Tu sei il Cristo di Dio. Il Figlio dell’uomo deve soffrire molto.

PRIMA LETTURA: Qo 3,1-11

Ogni evento ha il suo tempo sotto il cielo.

SALMO: (Sal 143)

Benedetto il Signore, mia roccia.

«Un giorno Gesù si trovava in un luogo solitario a pregare. I discepoli erano con lui ed egli pose loro questa domanda: «Le folle, chi dicono che io sia?». Essi risposero: «Giovanni il Battista; altri dicono Elìa; altri uno degli antichi profeti che è risorto».

Allora domandò loro: «Ma voi, chi dite che io sia?». Pietro rispose: «Il Cristo di Dio».

Egli ordinò loro severamente di non riferirlo ad alcuno. «Il Figlio dell’uomo – disse – deve soffrire molto, essere rifiutato dagli anziani, dai capi dei sacerdoti e dagli scribi, venire ucciso e risorgere il terzo giorno».

Lc 9,18-22.

Luca nel brano di oggi non sente la necessità di precisare dove si trovassero il Nazareno e i suoi seguaci. Diversamente da oggi, un luogo solitario si trovava facilmente. Molto importante, invece, l’attenzione di Luca nel riportare che il Figlio stava pregando, cioè si rivolgeva al Padre. Un colloquio che anticipa la conclusione della pericope.

Oggi, nel Vangelo, ci sono due interrogativi che lo stesso Maestro dirige a tutti.

Il primo interrogativo vuole una risposta statistica, approssimativa: «Le folle, chi dicono che io sia?» (Lc 9,18). Questo interrogativo fa sì che ci guardiamo attorno per esaminare come risolvono la questione gli altri. Osserviamo l’ambiente in cui viviamo e ci sentiamo più o meno responsabili o prossimi alcune delle risposte che formulano quelli che hanno a che fare con noi o con il nostro ambito, “la gente”.

Le risposte che le folle danno alla domanda posta dall’Emmanuele coincidono del tutto con quelle riportate alla corte di Erode. Il richiamo ad una figura molto significativa del Primo Testamento è un riconoscimento importante ma che non coglie la grandezza di Gesù. Anche immaginare fosse il Battista risorto è segno dell’autorevolezza e del seguito che il cugino si era meritato e che ora veniva riconosciuto nel profeta di Nazaret. Ma il Galileo è altro.

C’è un secondo interrogativo che viene diretto a noi: «Ma voi, chi dite che io sia?» (Lc 9,20).
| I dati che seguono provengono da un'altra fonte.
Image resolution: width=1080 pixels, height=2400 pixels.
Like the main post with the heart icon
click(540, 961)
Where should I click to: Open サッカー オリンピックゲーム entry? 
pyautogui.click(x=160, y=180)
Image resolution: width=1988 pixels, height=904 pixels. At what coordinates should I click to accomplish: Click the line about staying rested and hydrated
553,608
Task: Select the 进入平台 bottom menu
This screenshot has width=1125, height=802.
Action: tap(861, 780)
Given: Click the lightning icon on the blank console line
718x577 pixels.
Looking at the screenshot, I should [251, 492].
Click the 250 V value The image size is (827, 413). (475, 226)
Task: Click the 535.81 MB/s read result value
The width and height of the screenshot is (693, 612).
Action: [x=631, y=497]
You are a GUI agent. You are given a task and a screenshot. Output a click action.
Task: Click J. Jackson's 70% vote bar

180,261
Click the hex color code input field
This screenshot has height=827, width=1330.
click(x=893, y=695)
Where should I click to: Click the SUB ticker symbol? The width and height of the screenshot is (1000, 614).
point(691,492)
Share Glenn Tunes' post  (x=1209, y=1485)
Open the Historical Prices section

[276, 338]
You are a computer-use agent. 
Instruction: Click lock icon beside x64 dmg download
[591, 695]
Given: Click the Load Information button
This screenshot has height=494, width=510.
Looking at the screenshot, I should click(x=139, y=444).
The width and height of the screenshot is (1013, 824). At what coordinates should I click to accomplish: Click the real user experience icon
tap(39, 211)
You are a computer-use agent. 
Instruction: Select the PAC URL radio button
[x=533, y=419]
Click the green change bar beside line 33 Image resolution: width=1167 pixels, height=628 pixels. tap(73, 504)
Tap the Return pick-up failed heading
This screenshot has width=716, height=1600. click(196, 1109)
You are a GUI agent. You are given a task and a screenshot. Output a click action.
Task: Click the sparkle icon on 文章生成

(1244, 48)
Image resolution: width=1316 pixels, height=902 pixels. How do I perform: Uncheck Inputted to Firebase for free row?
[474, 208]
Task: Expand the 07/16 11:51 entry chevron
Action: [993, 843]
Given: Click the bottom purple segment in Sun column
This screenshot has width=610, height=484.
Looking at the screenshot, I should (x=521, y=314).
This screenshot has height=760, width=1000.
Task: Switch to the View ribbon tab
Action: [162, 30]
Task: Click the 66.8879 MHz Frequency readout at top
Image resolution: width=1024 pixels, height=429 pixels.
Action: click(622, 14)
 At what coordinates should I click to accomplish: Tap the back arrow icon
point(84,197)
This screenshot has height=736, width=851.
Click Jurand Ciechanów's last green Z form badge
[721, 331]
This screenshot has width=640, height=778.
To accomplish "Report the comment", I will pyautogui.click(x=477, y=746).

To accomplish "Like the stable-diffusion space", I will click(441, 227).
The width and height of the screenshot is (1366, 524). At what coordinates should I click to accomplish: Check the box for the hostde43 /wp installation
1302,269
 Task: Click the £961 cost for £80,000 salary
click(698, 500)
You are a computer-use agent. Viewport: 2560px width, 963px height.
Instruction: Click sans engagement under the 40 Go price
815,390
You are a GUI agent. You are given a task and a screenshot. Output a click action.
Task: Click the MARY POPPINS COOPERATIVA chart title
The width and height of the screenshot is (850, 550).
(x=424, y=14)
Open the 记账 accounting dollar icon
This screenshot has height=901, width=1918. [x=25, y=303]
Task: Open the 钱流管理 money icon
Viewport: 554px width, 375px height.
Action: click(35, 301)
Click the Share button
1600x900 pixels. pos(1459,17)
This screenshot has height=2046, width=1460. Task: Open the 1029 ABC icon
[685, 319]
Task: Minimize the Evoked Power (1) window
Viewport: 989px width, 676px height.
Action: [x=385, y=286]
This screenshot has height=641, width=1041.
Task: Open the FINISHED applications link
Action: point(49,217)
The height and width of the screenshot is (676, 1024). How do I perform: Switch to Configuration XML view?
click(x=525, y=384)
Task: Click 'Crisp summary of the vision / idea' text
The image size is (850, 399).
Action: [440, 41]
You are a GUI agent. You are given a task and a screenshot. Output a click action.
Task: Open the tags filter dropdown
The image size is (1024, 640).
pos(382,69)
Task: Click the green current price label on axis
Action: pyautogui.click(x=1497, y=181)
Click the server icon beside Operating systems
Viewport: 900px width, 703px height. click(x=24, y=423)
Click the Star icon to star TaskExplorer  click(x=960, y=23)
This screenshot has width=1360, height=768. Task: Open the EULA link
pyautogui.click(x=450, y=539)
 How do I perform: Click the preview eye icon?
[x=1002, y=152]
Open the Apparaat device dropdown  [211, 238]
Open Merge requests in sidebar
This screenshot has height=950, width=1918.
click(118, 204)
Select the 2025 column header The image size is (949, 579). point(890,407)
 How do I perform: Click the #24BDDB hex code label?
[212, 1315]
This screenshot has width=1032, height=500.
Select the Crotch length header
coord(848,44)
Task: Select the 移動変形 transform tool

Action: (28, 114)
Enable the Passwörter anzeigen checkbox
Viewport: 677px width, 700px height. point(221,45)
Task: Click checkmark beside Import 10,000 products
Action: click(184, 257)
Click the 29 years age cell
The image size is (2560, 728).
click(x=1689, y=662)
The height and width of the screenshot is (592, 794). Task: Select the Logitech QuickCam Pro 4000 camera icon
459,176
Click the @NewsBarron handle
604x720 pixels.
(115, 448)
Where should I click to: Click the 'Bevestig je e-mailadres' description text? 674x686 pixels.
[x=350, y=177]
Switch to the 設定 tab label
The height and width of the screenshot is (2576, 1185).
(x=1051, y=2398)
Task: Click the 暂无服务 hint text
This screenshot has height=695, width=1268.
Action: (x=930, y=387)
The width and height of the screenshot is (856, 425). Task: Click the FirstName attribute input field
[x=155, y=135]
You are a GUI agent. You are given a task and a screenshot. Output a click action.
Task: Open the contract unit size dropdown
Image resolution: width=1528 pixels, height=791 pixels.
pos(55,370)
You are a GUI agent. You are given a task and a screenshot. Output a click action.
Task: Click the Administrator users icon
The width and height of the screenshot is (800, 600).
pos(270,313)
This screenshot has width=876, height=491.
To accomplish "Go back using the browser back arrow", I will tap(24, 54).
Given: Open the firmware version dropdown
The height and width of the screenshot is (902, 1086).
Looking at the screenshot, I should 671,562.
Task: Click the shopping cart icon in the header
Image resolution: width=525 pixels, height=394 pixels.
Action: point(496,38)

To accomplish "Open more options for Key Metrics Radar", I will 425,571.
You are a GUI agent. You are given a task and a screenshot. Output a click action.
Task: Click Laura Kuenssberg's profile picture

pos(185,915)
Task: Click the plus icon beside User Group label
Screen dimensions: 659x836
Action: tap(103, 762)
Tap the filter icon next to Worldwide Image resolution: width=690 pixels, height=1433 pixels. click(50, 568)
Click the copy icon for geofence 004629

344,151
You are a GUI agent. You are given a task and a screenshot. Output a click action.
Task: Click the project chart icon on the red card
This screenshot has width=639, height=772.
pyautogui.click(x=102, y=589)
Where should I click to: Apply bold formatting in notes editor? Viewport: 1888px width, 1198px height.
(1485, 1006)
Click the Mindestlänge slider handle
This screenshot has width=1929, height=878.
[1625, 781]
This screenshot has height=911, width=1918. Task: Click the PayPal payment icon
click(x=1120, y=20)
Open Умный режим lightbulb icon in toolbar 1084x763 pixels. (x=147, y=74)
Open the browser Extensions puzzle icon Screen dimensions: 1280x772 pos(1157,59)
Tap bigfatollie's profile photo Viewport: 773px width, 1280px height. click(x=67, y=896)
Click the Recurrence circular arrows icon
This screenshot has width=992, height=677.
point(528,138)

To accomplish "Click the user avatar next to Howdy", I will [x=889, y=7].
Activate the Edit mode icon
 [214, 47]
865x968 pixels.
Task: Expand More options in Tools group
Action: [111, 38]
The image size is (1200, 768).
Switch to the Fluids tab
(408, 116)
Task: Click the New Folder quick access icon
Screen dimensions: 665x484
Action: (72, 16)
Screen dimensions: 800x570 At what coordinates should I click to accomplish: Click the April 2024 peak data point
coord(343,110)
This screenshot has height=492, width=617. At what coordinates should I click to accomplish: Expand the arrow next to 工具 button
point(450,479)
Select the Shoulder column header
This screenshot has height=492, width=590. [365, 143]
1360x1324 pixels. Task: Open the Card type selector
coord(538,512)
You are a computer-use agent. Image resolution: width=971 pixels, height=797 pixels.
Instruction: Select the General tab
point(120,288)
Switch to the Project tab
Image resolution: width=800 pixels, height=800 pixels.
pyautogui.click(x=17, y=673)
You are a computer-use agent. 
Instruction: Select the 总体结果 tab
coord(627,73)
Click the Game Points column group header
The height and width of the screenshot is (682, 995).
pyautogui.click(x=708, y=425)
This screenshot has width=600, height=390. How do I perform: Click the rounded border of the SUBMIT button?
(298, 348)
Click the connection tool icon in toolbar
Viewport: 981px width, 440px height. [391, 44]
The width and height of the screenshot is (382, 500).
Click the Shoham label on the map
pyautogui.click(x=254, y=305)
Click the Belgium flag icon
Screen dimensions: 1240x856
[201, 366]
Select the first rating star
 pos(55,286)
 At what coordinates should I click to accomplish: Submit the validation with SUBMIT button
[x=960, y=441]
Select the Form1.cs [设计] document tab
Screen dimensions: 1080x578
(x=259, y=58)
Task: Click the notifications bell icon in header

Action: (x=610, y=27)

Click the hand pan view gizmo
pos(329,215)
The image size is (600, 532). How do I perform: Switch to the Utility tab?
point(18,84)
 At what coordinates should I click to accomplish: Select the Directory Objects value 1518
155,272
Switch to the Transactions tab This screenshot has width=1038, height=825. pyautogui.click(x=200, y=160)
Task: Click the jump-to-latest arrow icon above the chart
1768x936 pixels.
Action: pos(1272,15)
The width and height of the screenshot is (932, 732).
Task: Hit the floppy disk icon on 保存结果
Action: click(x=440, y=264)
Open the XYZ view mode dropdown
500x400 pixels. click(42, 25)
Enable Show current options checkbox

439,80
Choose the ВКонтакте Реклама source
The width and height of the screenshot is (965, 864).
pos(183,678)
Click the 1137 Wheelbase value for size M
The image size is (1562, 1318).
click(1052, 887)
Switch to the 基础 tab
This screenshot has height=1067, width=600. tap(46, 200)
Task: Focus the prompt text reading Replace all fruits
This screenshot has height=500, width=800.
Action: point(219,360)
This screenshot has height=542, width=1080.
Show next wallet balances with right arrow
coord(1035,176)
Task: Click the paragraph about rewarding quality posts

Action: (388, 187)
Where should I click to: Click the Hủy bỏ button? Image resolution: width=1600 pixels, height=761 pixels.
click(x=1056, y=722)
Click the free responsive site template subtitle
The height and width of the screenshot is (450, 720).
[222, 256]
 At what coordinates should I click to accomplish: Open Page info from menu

È una questione fondamentale che bussa alla porta, che chiede, mendicando a ciascuno di noi: una adesione od un rifiuto; una venerazione o un’indifferenza; camminare con Lui ed in Lui o che si concluda in un avvicinamento di semplice simpatia… È questa una questione delicata, è determinante perché ci riguarda. Che cosa dicono le nostre labbra ed i nostri atteggiamenti? Vogliamo essere fedeli verso Colui che è e dà senso al nostro essere? C’è in noi una sincera disposizione a seguirlo nei cammini della vita? Siamo disposti ad accompagnarLo alla Gerusalemme della croce e della gloria?

La risposta di Pietro condensa la realtà del mistero divino: ha preso carne l’unto, Cristo, cioè colui che è incaricato di un compito da portare a termine da parte di Dio Padre. Parla Pietro ma è la giovane comunità che si sta sempre più formando che si esprime e si riconosce nelle parole di Simon Pietro. Conosciamo anche la reazione di Pietro all’annuncio del Signore su come si svolgeranno a breve gli eventi drammatici e salvifici che si terranno a Gerusalemme. Non è facile accettare la croce come via per il Regno dei cieli.

«E’ un cammino di croce e risurrezione (…). La croce è la esaltazione di Cristo. Lo disse Lui stesso: “Quando sarò innalzato, attirerò tutti verso di me´. (…) La croce, dunque, è gloria e celebrazione di Cristo» (Sant’Andrea di Creta). Disposti a marciare verso Gerusalemme? Ma solo con Lui ed in Lui, vero?